Practical interpretation:
- You use mPAP + PAWP + PVR to:
- Confirm PH.
- Distinguish pre- vs post-capillary.
- Identify mixed disease.
- Echo tells you probability; RHC tells you what type and how severe.
- Vasoreactivity testing (acute vasodilator testing)
- Only indicated in:
- Idiopathic (IPAH)
- Heritable PAH
- Drug-induced PAH
→ Not routine for all PH patients.
- Performed in the cath lab with short-acting vasodilator (e.g., inhaled NO).
Positive test:
- ↓ mPAP ≥ 10 mm Hg
- To an absolute mPAP ≤ 40 mm Hg
- No fall in cardiac output
Why it matters:
- Identifies a small subset who can be treated with high-dose calcium channel blockers long-term and often have better prognosis.
- Does not predict response to other PAH therapies (ERA, PDE5i, prostacyclin, etc.).

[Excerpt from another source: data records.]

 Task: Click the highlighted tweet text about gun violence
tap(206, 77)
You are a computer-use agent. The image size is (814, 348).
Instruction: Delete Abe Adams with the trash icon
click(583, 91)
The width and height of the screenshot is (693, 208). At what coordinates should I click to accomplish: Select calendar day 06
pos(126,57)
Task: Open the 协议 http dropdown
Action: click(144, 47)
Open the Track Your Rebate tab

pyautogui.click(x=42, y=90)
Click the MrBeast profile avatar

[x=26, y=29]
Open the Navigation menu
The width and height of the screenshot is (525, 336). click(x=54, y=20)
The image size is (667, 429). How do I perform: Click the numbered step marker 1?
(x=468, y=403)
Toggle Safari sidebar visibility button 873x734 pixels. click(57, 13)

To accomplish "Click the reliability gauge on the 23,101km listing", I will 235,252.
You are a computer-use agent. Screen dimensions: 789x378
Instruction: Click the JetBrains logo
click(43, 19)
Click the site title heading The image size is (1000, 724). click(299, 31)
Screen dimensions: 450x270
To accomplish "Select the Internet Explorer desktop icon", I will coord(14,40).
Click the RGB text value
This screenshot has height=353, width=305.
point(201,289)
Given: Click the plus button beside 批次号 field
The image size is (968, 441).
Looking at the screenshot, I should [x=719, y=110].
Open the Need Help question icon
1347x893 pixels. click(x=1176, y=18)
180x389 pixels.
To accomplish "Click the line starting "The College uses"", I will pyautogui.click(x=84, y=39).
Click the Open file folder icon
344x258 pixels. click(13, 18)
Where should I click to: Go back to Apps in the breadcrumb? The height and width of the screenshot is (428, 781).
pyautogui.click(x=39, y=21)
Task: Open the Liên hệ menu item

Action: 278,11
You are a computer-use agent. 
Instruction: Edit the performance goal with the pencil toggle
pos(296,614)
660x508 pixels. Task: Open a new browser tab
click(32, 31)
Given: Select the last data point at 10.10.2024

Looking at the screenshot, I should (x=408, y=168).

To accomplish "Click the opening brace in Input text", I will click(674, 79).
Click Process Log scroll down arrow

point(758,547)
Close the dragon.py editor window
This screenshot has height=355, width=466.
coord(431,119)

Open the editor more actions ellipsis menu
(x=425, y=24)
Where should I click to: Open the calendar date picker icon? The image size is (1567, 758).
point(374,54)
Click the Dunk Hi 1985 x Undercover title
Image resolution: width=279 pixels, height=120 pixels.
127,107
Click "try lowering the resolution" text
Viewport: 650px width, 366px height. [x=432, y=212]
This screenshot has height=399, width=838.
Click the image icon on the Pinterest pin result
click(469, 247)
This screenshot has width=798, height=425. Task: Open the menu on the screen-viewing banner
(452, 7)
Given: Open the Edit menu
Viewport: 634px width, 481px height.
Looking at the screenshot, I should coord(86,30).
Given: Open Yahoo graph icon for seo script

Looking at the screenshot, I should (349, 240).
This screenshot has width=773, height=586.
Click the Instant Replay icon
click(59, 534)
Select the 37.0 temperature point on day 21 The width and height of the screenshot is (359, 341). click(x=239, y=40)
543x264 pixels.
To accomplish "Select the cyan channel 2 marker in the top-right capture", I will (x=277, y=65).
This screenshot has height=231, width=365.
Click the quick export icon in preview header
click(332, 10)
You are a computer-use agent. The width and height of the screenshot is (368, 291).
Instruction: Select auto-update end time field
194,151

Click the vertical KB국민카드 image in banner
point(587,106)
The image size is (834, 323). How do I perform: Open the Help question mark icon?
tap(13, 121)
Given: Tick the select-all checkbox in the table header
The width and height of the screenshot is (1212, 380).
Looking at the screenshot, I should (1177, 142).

- Screening high-risk populations
Some groups warrant systematic screening because of high PAH risk.
- a) Systemic sclerosis / systemic sclerosis spectrum
- Annual screening if:
- Disease duration ≥ 3 years
- FVC ≥ 40% predicted
- DLCO < 60% predicted
- DETECT algorithm (2-step):
- Step 1: uses labs and simple tests (FVC/DLCO ratio, NT-proBNP, autoantibodies, right axis deviation on ECG, telangiectasias).
- If positive → Step 2: adds echo (TR velocity, RA size).
- If high risk after Step 2 → RHC.
- Goal: catch early PAH before symptoms are severe.
- b) Other high-risk groups
Annual screening (usually with echo ± NT-proBNP, PFTs) for:
- Known heritable PAH mutations (e.g., BMPR2)
- Portal hypertension (esp. considering liver transplant or TIPS)
- HIV
Always layer this on top of clinical symptoms and progression.
- Big practical takeaways (what to apply on Monday)
- Don’t label “pulmonary hypertension” off CT or echo alone.
- Enlarged PA on CT or elevated PASP on echo ≠ diagnosis.
- RHC is required.
- Think PH early when:
- Dyspnea is out of proportion to imaging and spirometry.
- There is a relevant risk factor (systemic sclerosis, portal HTN, HIV, prior PE, congenital heart disease, etc.).
- Use the WHO groups to structure your differential and workup:
- Group 1 vs 2 vs 3 vs 4 vs 5 → drives what tests you order and what treatments you eventually consider.
- Echo = probability. RHC = truth.
- Echo gives you low / intermediate / high PH probability.
- RHC gives you pre- vs post-capillary, PVR, and hemodynamics needed for therapy.
- Know the new numbers:
- mPAP ≥ 20 = PH
- PAWP cutoff = 15
- PVR > 2 WU = precapillary component
- Don’t forget NT-proBNP, DLCO, V/Q scan, and high-risk screening (especially in systemic sclerosis and BMPR2 carriers).